**SET PROBLEM:** Substitute "Password input field" for "Email input field" in the records from the start through the line that contains "point(682,662)", both included, and give back only those lines with everything else unchanged. Leave the pictures out of your answer.

**RECORDS SUPPLIED:**
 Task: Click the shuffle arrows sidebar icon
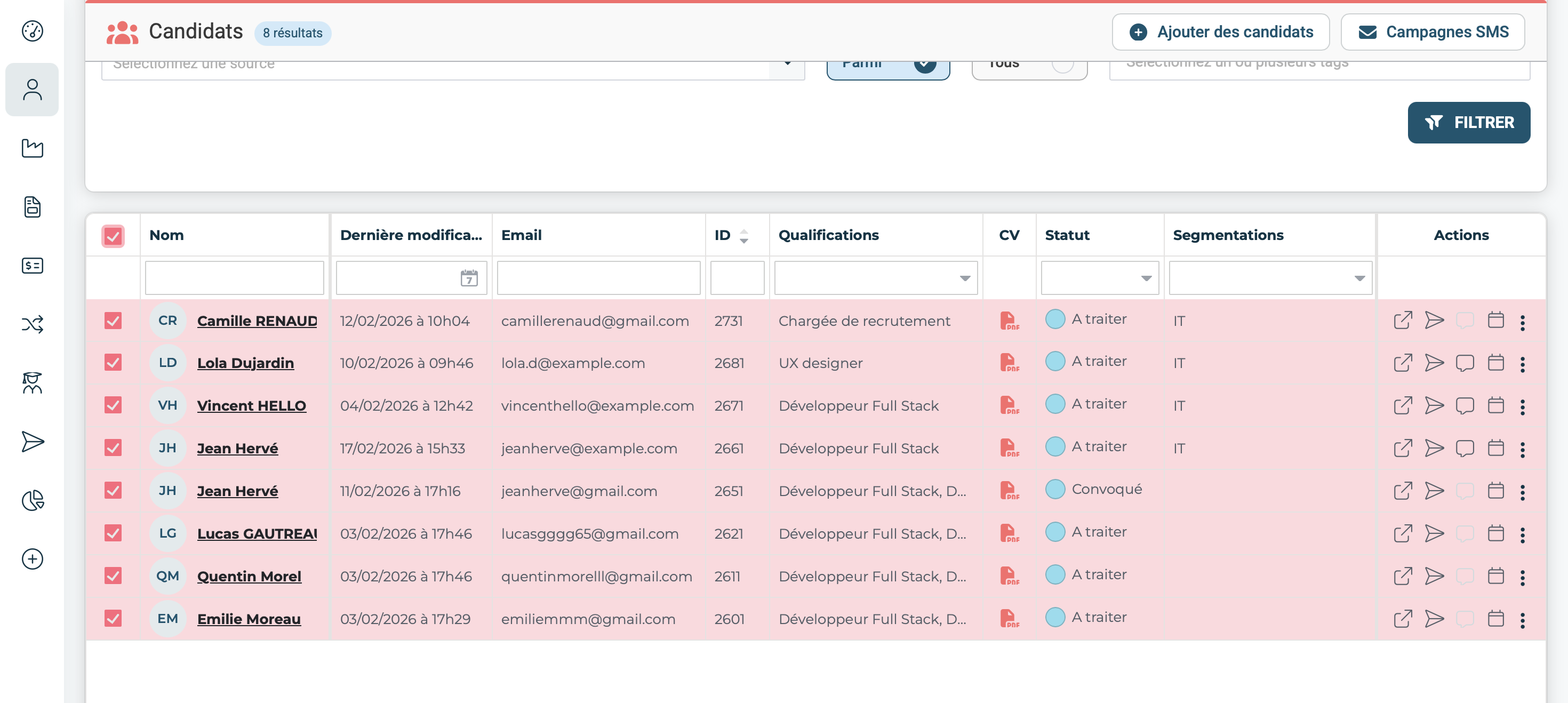pos(32,324)
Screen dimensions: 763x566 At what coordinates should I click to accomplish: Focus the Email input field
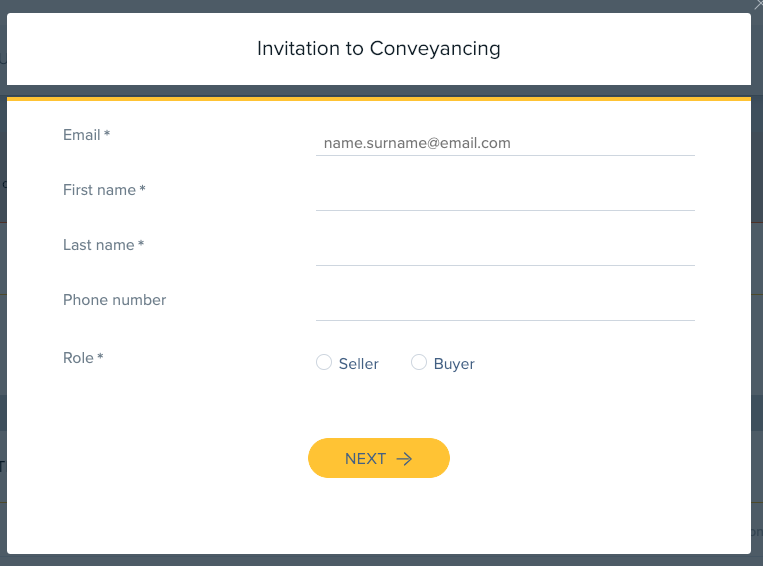(505, 143)
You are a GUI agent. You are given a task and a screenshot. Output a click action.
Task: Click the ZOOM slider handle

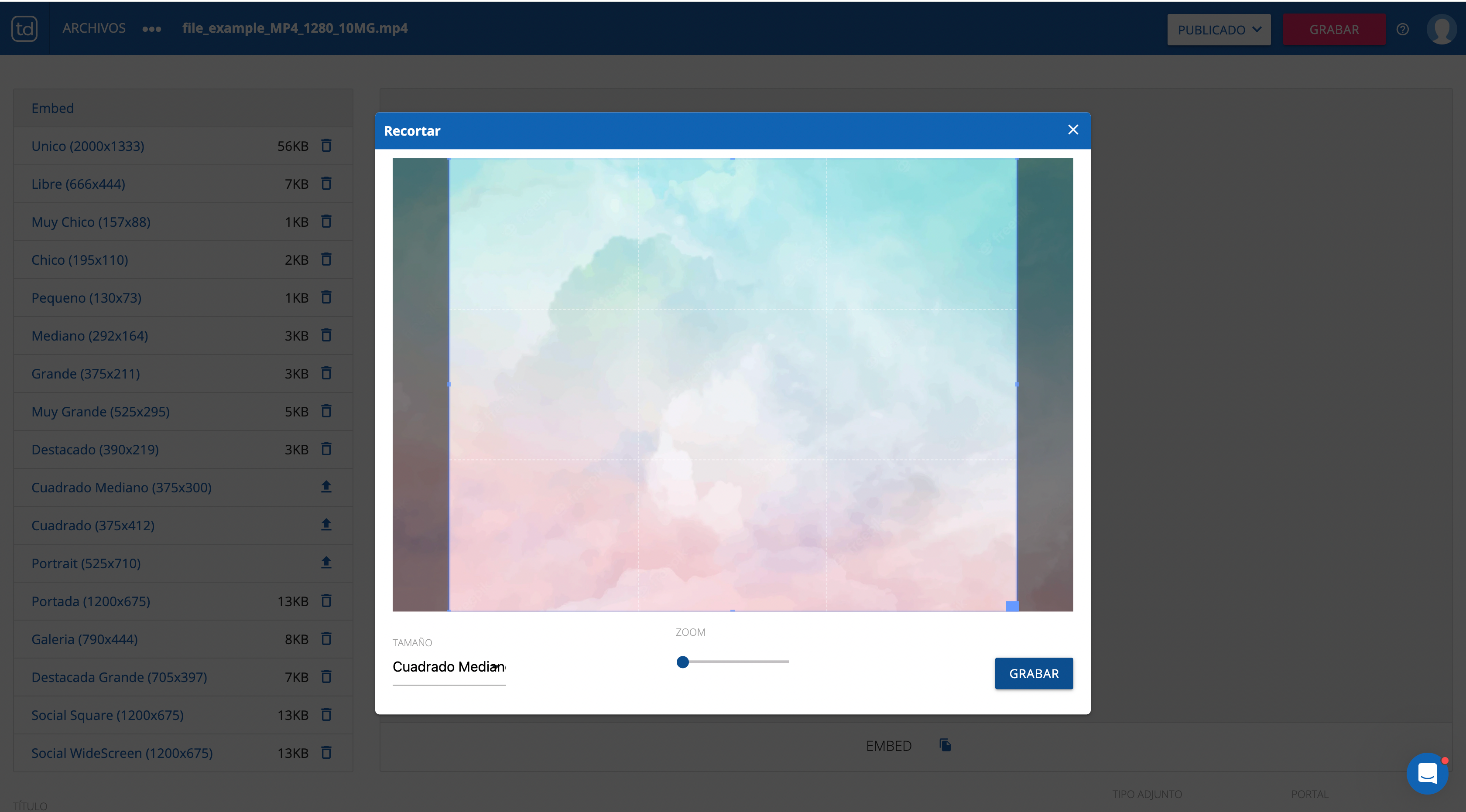point(682,662)
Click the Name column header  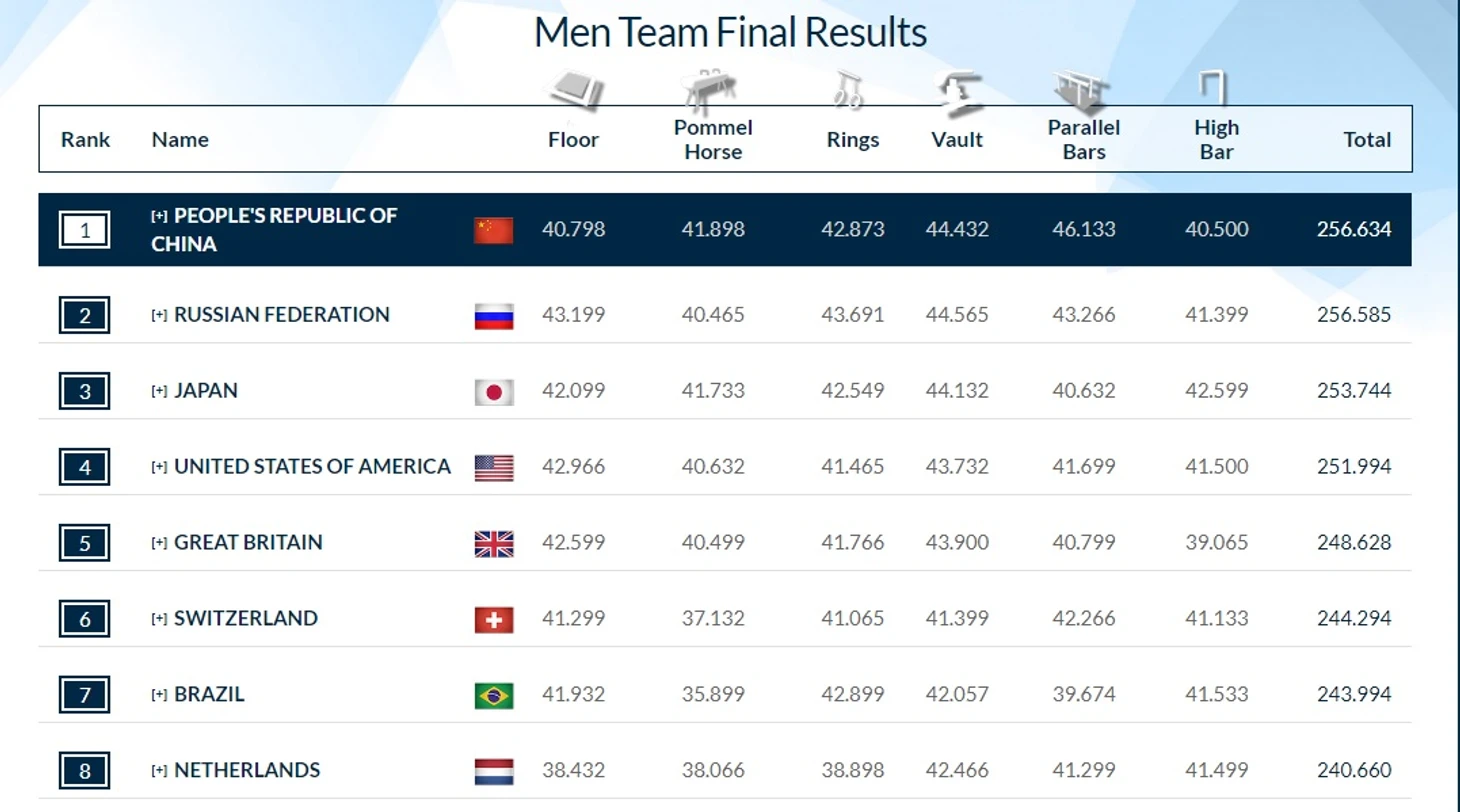tap(180, 140)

**ANSWER TO THIS TASK:**
 Task: Click the shuffle arrows sidebar icon
pos(32,324)
Screen dimensions: 763x566 At what coordinates should I click to accomplish: Focus the Password input field
(505, 143)
You are a GUI agent. You are given a task and a screenshot. Output a click action.
Task: Click the ZOOM slider handle

point(682,662)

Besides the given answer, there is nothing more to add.